»»

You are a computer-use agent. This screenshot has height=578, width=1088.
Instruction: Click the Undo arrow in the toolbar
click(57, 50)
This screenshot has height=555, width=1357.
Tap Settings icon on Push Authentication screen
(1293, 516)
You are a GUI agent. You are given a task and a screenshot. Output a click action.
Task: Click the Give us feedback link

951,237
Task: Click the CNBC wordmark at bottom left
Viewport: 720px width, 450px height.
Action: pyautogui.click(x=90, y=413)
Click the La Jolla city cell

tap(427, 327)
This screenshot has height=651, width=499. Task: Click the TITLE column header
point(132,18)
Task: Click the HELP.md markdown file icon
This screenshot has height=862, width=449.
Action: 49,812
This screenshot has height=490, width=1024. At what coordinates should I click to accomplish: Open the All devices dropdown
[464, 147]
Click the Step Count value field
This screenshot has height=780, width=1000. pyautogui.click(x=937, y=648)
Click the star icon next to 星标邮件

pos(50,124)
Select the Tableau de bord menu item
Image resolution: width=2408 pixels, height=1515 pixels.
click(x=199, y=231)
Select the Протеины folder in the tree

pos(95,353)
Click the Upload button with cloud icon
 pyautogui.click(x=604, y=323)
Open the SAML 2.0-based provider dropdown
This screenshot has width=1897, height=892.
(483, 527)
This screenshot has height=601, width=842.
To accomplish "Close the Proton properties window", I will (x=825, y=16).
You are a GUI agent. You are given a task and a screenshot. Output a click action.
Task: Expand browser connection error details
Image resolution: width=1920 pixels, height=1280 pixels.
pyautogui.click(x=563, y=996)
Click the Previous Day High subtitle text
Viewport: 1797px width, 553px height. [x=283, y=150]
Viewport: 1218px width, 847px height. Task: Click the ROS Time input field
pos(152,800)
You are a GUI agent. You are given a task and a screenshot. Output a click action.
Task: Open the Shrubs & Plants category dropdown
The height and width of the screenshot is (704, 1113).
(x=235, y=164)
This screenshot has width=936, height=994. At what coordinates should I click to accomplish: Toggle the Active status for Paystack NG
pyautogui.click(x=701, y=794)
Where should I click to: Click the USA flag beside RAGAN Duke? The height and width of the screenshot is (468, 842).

««

Objective:
Rename "GUI agent" to "screen agent" in the stretch from the line containing "Click the Upload button with cloud icon" through the end of the entries, and give those lines again with everything else unchanged.

Result for this task:
Click the Upload button with cloud icon
 pyautogui.click(x=604, y=323)
Open the SAML 2.0-based provider dropdown
This screenshot has width=1897, height=892.
(483, 527)
This screenshot has height=601, width=842.
To accomplish "Close the Proton properties window", I will (x=825, y=16).
You are a screen agent. You are given a task and a screenshot. Output a click action.
Task: Expand browser connection error details
Image resolution: width=1920 pixels, height=1280 pixels.
pyautogui.click(x=563, y=996)
Click the Previous Day High subtitle text
Viewport: 1797px width, 553px height. [x=283, y=150]
Viewport: 1218px width, 847px height. Task: Click the ROS Time input field
pos(152,800)
You are a screen agent. You are given a task and a screenshot. Output a click action.
Task: Open the Shrubs & Plants category dropdown
The height and width of the screenshot is (704, 1113).
(x=235, y=164)
This screenshot has width=936, height=994. At what coordinates should I click to accomplish: Toggle the Active status for Paystack NG
pyautogui.click(x=701, y=794)
Where should I click to: Click the USA flag beside RAGAN Duke? The height and width of the screenshot is (468, 842).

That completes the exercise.